Mr. Gibson is facing a challenge by a political newcomer, Julian Schriebman, a former chairman of the Ulster County Democratic Party who is running on his experience as a federal prosecutor who tried terrorists.

Representative Nan Hayworth, District 18

In 2010, Ms. Hayworth, a first-term Republican from the suburbs north of New York City, won her seat with strong Tea Party support against a Democratic incumbent who fellow Democrats say underestimated her. But Democrats and independent analysts say she is vulnerable this year.

No fewer than four Democrats have lined up to run against her, including Sean Patrick Maloney, an aide to former Gov. Eliot Spitzer; Tom Wilson, the mayor of Tuxedo Park; Rich Becker, a town councilman in Cortlandt; and Matt Alexander, the mayor of Wappingers Falls.

Representative Michael G. Grimm, District 11

Mr.
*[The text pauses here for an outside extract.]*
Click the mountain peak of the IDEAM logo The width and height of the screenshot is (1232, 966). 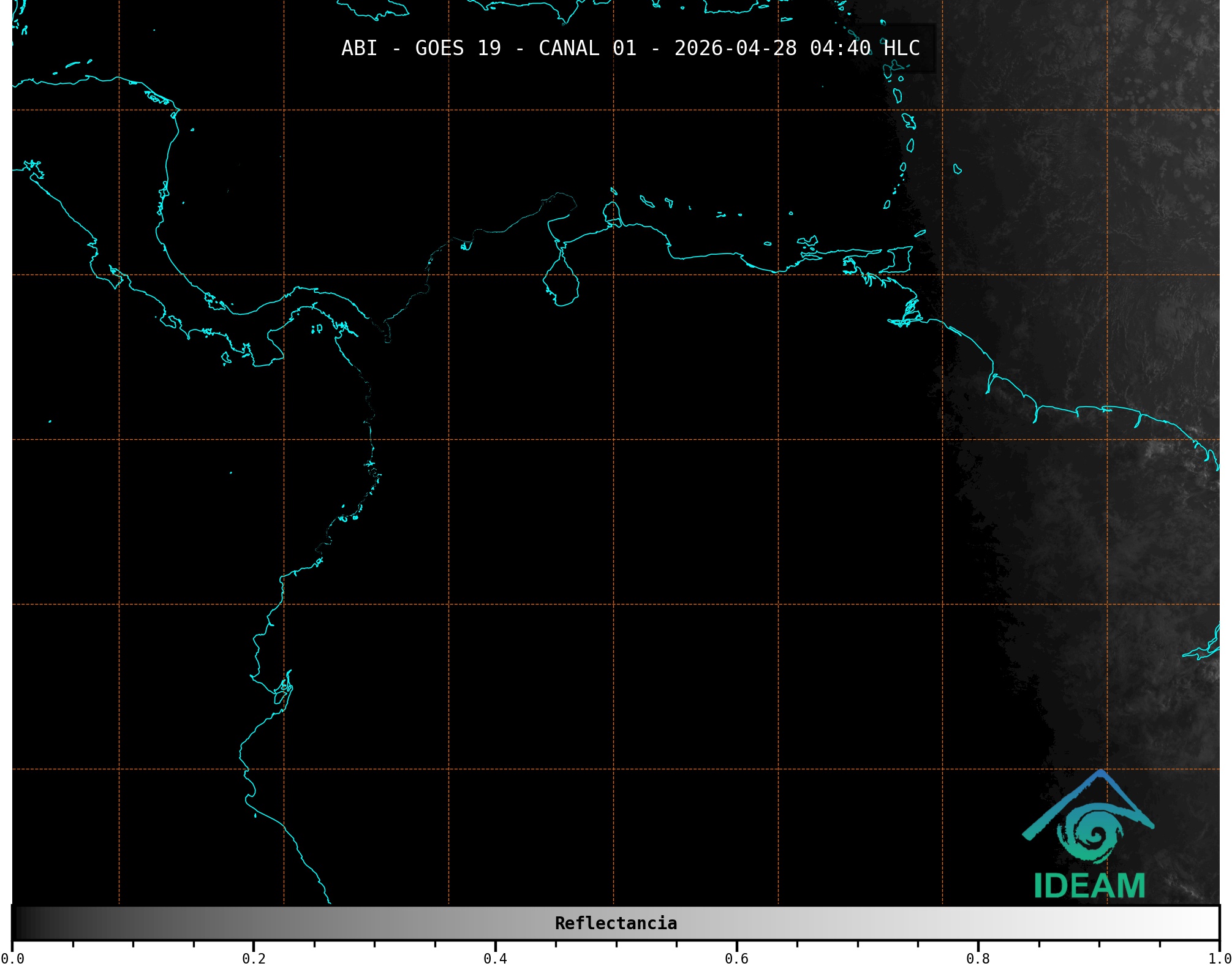pos(1101,774)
Grimm, a Republican who captured his seat in 2010 with strong support from the Tea Party, has found himself enmeshed in a controversy that Democrats say makes him vulnerable.

Mr. Grimm, who represents a district that includes Staten Island and part of western Brooklyn, has been facing intense scrutiny after The New York Times reported in January that his lead fund-raiser in the 2010 campaign was under investigation by the Federal Bureau of Investigation. Some donors said Mr. Grimm and the fund-raiser indicated that they would accept illegal donations. Republicans have stood behind Mr. Grimm, who has denied any wrongdoing.

Democrats, in the meantime, are getting behind Mark Murphy, the son of a former congressman, after failing to recruit Michael E. McMahon, the candidate who lost to Mr. Grimm in 2010.